## TASK PROMPT
Type out all the records again exactly.

## Collected data entries
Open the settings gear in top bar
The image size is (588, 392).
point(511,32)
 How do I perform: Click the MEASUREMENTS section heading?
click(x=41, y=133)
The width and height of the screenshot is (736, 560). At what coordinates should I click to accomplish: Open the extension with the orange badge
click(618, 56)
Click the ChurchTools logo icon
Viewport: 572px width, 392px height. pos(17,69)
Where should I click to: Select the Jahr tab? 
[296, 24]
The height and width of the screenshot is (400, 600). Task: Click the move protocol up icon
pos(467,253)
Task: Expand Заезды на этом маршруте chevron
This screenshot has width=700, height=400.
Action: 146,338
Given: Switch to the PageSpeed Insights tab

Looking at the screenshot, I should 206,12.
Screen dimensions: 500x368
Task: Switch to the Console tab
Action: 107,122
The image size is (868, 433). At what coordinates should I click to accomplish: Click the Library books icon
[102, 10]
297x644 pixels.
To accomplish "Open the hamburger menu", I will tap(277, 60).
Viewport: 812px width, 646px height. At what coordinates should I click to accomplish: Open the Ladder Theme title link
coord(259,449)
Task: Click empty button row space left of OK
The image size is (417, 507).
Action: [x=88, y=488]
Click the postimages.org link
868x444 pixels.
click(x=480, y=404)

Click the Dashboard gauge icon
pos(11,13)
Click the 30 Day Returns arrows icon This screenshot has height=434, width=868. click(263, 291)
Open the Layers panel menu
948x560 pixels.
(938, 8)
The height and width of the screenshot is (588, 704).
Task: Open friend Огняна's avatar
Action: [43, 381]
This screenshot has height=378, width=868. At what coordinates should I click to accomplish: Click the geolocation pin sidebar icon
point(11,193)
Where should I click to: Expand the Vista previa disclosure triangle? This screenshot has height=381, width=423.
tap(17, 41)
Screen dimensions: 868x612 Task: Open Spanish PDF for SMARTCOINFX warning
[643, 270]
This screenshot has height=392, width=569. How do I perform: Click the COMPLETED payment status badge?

## TASK ANSWER
Open the settings gear in top bar
The image size is (588, 392).
point(511,32)
 How do I perform: Click the MEASUREMENTS section heading?
click(x=41, y=133)
The width and height of the screenshot is (736, 560). At what coordinates should I click to accomplish: Open the extension with the orange badge
click(618, 56)
Click the ChurchTools logo icon
Viewport: 572px width, 392px height. pos(17,69)
Where should I click to: Select the Jahr tab? 
[296, 24]
The height and width of the screenshot is (400, 600). Task: Click the move protocol up icon
pos(467,253)
Task: Expand Заезды на этом маршруте chevron
This screenshot has width=700, height=400.
Action: 146,338
Given: Switch to the PageSpeed Insights tab

Looking at the screenshot, I should 206,12.
Screen dimensions: 500x368
Task: Switch to the Console tab
Action: 107,122
The image size is (868, 433). At what coordinates should I click to accomplish: Click the Library books icon
[102, 10]
297x644 pixels.
To accomplish "Open the hamburger menu", I will tap(277, 60).
Viewport: 812px width, 646px height. At what coordinates should I click to accomplish: Open the Ladder Theme title link
coord(259,449)
Task: Click empty button row space left of OK
The image size is (417, 507).
Action: [x=88, y=488]
Click the postimages.org link
868x444 pixels.
click(x=480, y=404)

Click the Dashboard gauge icon
pos(11,13)
Click the 30 Day Returns arrows icon This screenshot has height=434, width=868. click(263, 291)
Open the Layers panel menu
948x560 pixels.
(938, 8)
The height and width of the screenshot is (588, 704).
Task: Open friend Огняна's avatar
Action: [43, 381]
This screenshot has height=378, width=868. At what coordinates should I click to accomplish: Click the geolocation pin sidebar icon
point(11,193)
Where should I click to: Expand the Vista previa disclosure triangle? This screenshot has height=381, width=423.
tap(17, 41)
Screen dimensions: 868x612 Task: Open Spanish PDF for SMARTCOINFX warning
[643, 270]
This screenshot has height=392, width=569. How do I perform: Click the COMPLETED payment status badge?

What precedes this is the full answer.